Sur le moyen, pris en sa sixième branche
11. Le [1] fait le même grief à l’arrêt, alors « que l’effacement des dettes du débiteur résultant du rétablissement personnel de ce dernier suppose l’absence de contestation de la décision en ce sens de la commission de surendettement ; qu’en l’espèce, le [1] faisait valoir que sa créance à l’égard de Mme [N], au titre de ses obligations d’associée de la SCI [2], ne figurait pas dans la liste des dettes de Mme [N] annexée à la décision de la commission de surendettement du 12 juillet 2019 ; qu’en se bornant à retenir que la décision de validation prise par la commission de surendettement le 12 juillet 2019 mentionnait au titre des observations importantes de la motivation de cette mesure, que Mme [B] [N] doit vendre les parts de la SCI [2] dont elle est propriétaire à hauteur de 70 %, pour en déduire que la banque aurait dû exercer un recours contre cette décision afin de préserver ses droits, la cour d’appel, qui a statué par des motifs impropres à établir que le [1] avait été informé que sa créance sur Mme [N], issue du jugement rendu le 3 juillet 2019 par le tribunal de grande instance de Lorient, avait été effacée par la décision de rétablissement personnel de la débitrice, et que la banque avait ainsi été mise en mesure d’exercer un recours contre cette décision, la cour d’appel a violé les articles L. 741-2 et L. 741-4 du code de la consommation, ensemble l’article L. 311-2 du code des procédures civiles d’exécution, et l’article 6 § 1 de la Convention européenne des droits de l’Homme. »
Réponse de la Cour
12. Ayant constaté que le [1] ne contestait pas la régularité de la procédure tenant à son information et de ses possibilités de recours, tant au stade de l’orientation pressentie du dossier de Mme [N] qu’au moment de la décision de cette même commission imposant la mesure de rétablissement personnel, et énoncé que c’est à défaut de contestation que la commission de surendettement a validé la mesures consistant en un effacement total de ses dettes à effet du 10 mai 2019, la cour d’appel, qui n’était pas tenue d’effectuer la recherche invoquée par le moyen, que ses constatations rendaient inopérantes, et qui n’a pas méconnu le droit du créancier à un recours effectif, a légalement justifié sa décision.
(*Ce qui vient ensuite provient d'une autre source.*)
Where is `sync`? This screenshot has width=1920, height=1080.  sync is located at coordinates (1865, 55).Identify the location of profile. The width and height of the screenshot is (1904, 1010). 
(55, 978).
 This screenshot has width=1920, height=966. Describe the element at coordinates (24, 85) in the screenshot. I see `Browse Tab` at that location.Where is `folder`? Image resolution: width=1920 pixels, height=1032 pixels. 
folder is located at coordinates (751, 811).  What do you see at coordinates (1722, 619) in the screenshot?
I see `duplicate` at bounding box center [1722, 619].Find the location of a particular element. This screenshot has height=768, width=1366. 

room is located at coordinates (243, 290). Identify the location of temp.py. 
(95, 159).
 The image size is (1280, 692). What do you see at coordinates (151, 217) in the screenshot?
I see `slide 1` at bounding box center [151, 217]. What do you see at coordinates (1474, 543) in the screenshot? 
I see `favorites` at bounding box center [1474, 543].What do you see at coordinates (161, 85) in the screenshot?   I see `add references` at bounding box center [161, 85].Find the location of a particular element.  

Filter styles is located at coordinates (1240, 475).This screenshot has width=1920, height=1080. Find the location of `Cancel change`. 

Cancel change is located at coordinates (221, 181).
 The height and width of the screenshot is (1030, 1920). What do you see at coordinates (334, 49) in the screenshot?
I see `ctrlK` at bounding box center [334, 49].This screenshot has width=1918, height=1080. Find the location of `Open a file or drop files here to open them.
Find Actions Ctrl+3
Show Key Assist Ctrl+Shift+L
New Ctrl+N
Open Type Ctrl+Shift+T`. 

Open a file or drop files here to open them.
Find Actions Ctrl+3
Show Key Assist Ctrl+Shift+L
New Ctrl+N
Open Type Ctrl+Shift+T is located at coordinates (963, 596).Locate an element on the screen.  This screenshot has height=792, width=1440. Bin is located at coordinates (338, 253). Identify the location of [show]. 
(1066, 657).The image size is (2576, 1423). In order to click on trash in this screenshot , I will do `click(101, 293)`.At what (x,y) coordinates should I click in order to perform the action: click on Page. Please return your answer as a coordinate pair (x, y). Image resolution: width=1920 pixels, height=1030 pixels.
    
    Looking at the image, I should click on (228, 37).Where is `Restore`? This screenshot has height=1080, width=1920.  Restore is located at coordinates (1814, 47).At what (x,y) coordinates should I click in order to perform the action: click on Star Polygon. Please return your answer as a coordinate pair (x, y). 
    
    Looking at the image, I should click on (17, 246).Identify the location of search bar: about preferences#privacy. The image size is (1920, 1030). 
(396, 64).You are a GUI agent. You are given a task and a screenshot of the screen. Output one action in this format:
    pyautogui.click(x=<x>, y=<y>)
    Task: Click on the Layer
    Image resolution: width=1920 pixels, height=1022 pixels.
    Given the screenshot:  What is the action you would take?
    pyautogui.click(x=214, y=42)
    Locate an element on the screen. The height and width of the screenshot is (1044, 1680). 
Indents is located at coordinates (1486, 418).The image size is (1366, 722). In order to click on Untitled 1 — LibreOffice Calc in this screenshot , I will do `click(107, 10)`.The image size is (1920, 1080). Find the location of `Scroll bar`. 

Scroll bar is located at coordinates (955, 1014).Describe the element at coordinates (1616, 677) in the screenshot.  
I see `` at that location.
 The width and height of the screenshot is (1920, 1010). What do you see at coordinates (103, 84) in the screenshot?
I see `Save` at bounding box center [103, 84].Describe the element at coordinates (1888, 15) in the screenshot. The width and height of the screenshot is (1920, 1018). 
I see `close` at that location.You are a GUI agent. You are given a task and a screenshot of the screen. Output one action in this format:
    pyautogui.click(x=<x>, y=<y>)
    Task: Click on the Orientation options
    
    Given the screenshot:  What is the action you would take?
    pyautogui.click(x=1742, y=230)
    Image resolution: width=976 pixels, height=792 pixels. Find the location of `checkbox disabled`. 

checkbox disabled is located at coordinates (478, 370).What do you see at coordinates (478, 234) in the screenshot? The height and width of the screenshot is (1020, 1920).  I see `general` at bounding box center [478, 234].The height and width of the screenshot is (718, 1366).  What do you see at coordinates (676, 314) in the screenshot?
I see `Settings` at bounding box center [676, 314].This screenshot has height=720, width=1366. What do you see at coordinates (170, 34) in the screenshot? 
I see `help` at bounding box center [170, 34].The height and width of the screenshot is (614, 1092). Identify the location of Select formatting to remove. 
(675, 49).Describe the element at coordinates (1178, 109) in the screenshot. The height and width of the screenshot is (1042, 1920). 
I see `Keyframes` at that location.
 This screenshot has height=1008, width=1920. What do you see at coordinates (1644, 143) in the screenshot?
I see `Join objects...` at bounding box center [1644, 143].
13. Le moyen n’est, dès lors, pas fondé.
PAR CES MOTIFS, la Cour :
REJETTE le pourvoi ;
Condamne la Caisse de [1] de [Localité 1] aux dépens ;
En application de l’article 700 du code de procédure civile, rejette la demande ;
Ainsi fait et jugé par la Cour de cassation, deuxième chambre civile, et prononcé publiquement le vingt-six mars deux mille vingt-six par mise à disposition de l’arrêt au greffe de la Cour, les parties ayant été préalablement avisées dans les conditions prévues au deuxième alinéa de l’article 450 du code de procédure civile.